By Andy Richardson | Weekend | Published:

He’s sitting on a gleaming motorbike and he’s about to embark on a UK tour that will see him play to thousands of people a night.

Yes, chef!

There’ll be groupies at the stage door and he’ll come off the stage each night thinking he’s a million dollars. LED lights will illuminate the auditorium, there’ll be an adrenalin rush as though he’s just ridden a roller coaster and social media will explode as people rush to tell him he’s the best thing since sliced bread.

The question for you, dear reader, is this: Are we talking about Ozzy Osbourne or are we talking about a man with a whisk. James Martin is the person holding the latter, of course. For cooking is very much the new rock‘n’roll. And these days it’s chefs who pack out concert halls and arenas – we present the NEC’s BBC Good Food Guide as our prima facie evidence – as fans flock to see them make oeufs en cocotte, or something equally delicious.

The nation’s love of the kitchen and all that goes on in it is hasn’t been an overnight phenomenon. It’s crept up on us gradually, stealing ever-more TV hours.

For a while, our TV screens were dominated by makeover shows as landscape architects and common or garden gardeners became huge stars. Who’d have thought Charlie Dimmock, Diarmuid Gavin and amiable roughneck Tommy Walsh would become household names? And then it was the turn of interior designers and builders. Step forward Sarah Beeny, Nick Knowles and Lawrence Llewelyn-Bowen, among others.

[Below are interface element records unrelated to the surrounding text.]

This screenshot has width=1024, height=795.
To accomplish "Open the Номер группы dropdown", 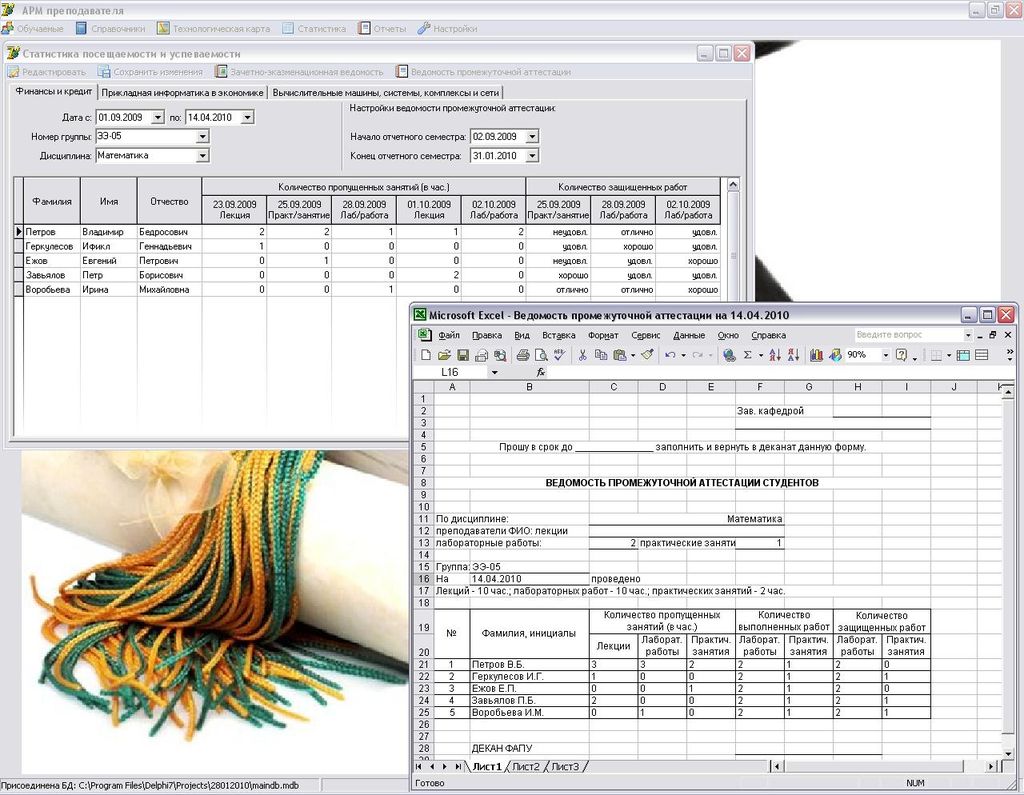I will click(x=202, y=136).
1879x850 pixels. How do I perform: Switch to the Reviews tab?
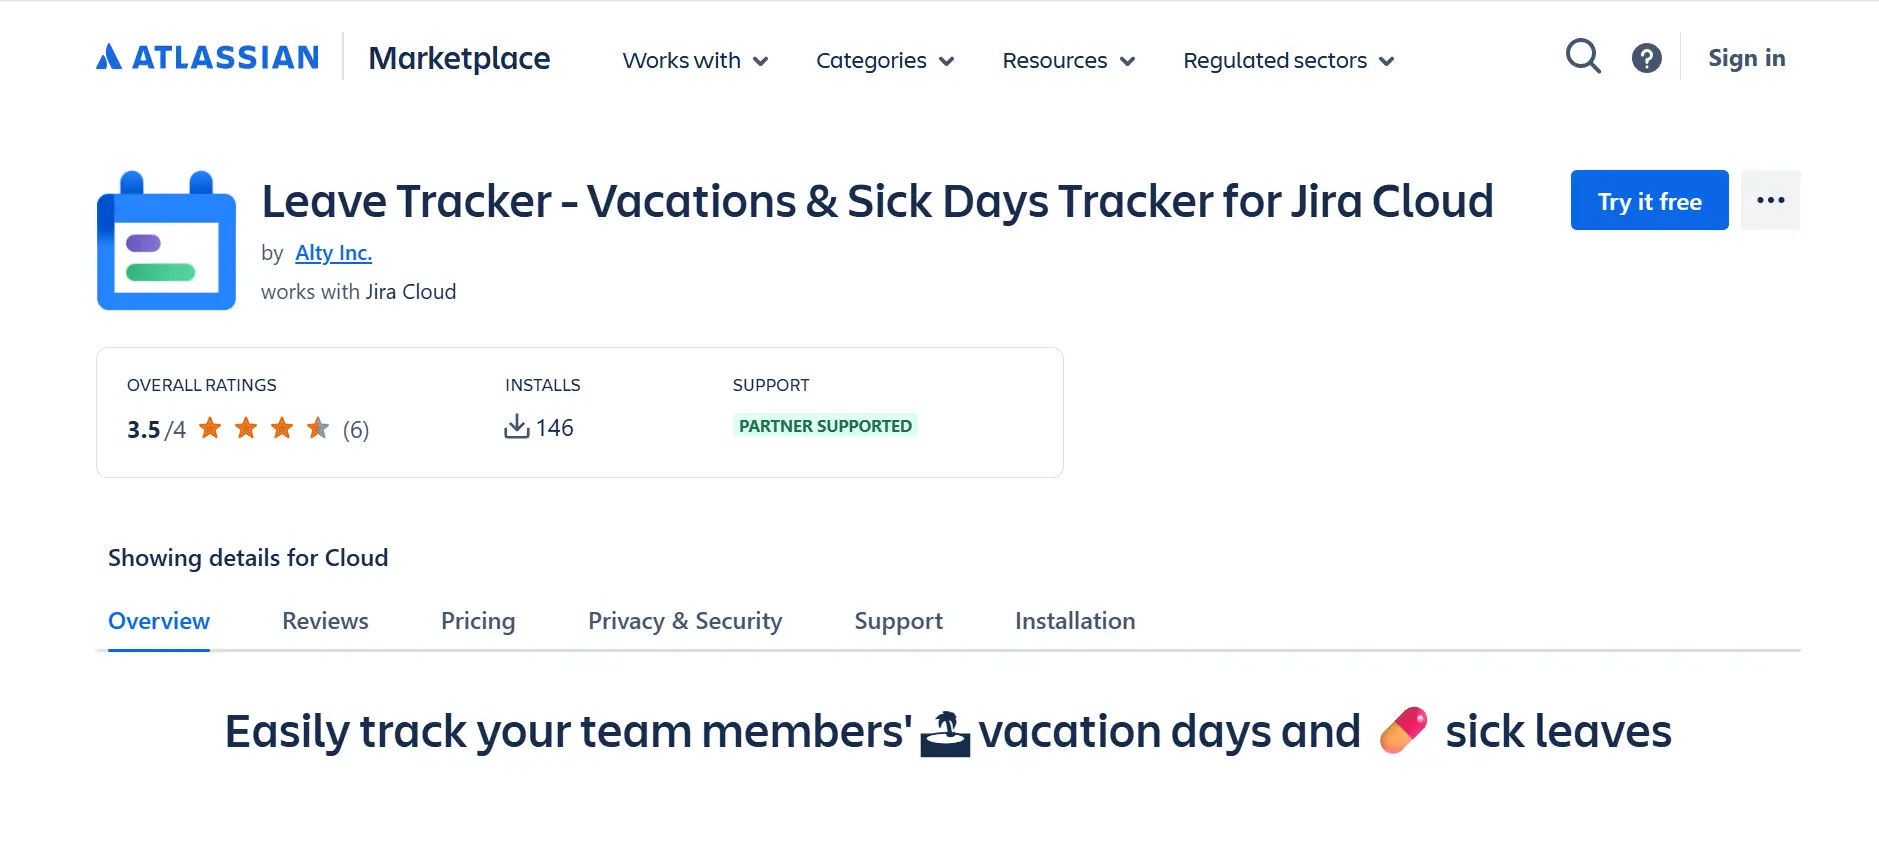[x=324, y=621]
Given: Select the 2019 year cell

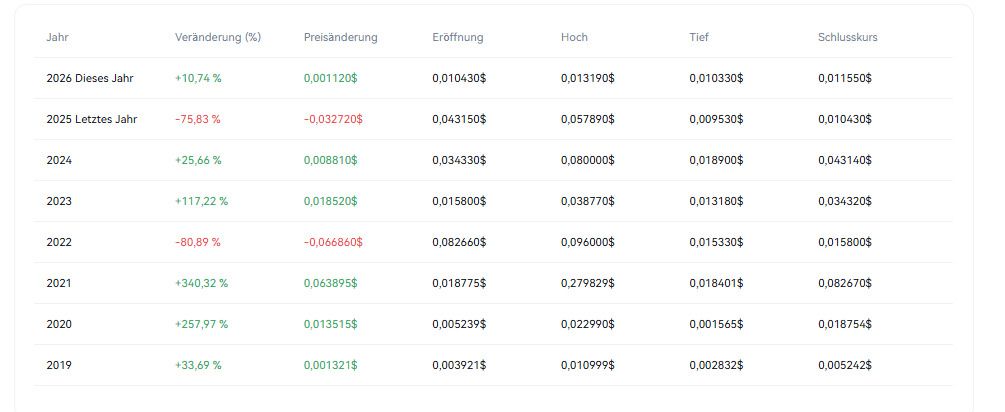Looking at the screenshot, I should pos(59,365).
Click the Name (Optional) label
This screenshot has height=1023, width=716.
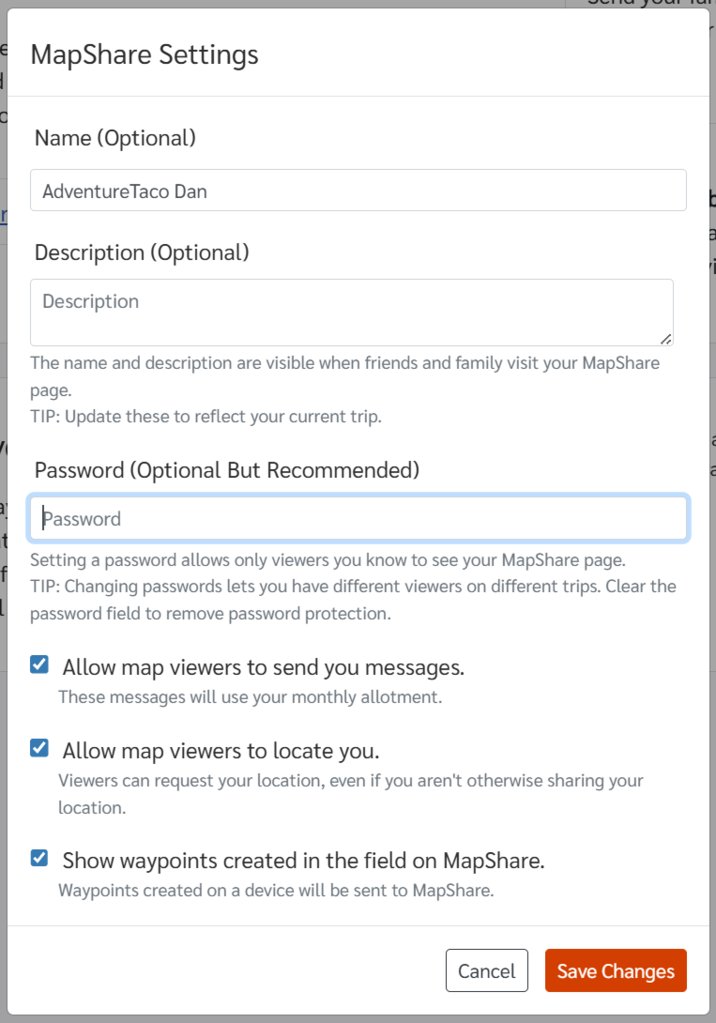pos(115,138)
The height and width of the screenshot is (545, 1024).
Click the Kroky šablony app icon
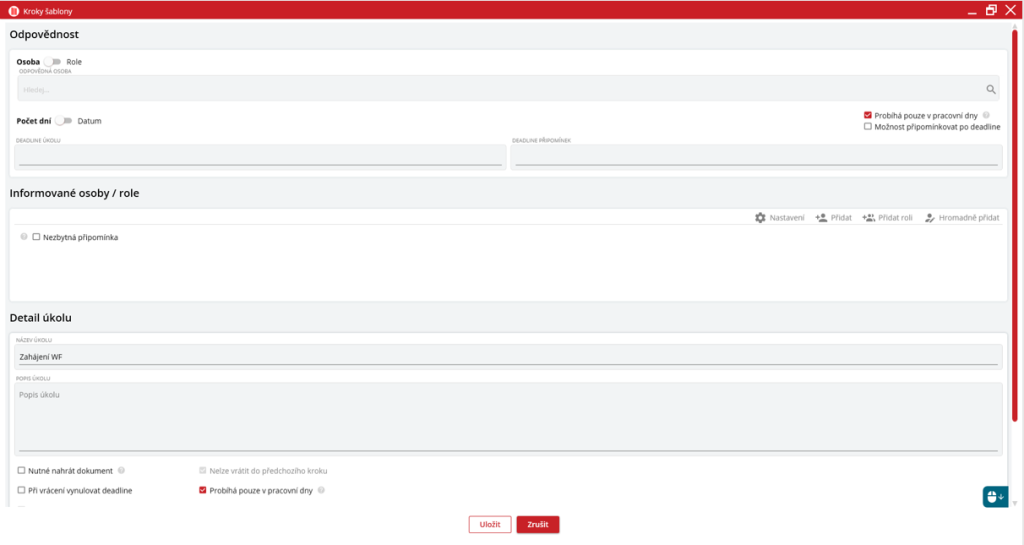[13, 10]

Now, however, our screens are chock full of cooks, bakers, restaurateurs and more. It seems the only shows creative commissioners plumb for are those that: A) search for new here-today-gone-tomorrow entertainers; B) put celebrities through their paces by making them dance, eat witchetty grubs or hang out in Essex, or: C) cook, bake, fry, poach or make a mighty fine mess of a simple strawberry cheesecake.

Some do both, of course, with Celebrity MasterChef being a prime example of a show that humiliates and redeems half-forgotten faces through the simple act of making cheese and onion pie. There are tiaras, tantrums and tears as eggs are beaten, flour is spilled and water is splashed in some new fangled kitchen.

So what is it about our obsession with food? Isn’t opening a packet of Cornish Cruncher Cheddar enough for us? Can’t we get our kicks by spending an evening in with a decent Nigella book and perfecting her love buns. Oh, and before the double entendre brigade at the back starts to scoff, love buns are Nigella’s name for Valentine’s Day Cupcakes and were featured in her 2004 book Feast.

Chefs and rock‘n’roll stars have much in common. They both tend to work nights (gigs and dinner service), spend far too long in windowless rooms (dressing rooms and kitchens), love the approval of their fans (audiences and customers) and have personalities that can variously be described as ‘creative’, ‘live wire’ and ‘mad as a box of frogs’. They’re adrenalised, live on the edge and think throwing a guitar/pot across the stage/kitchen is perfectly normal.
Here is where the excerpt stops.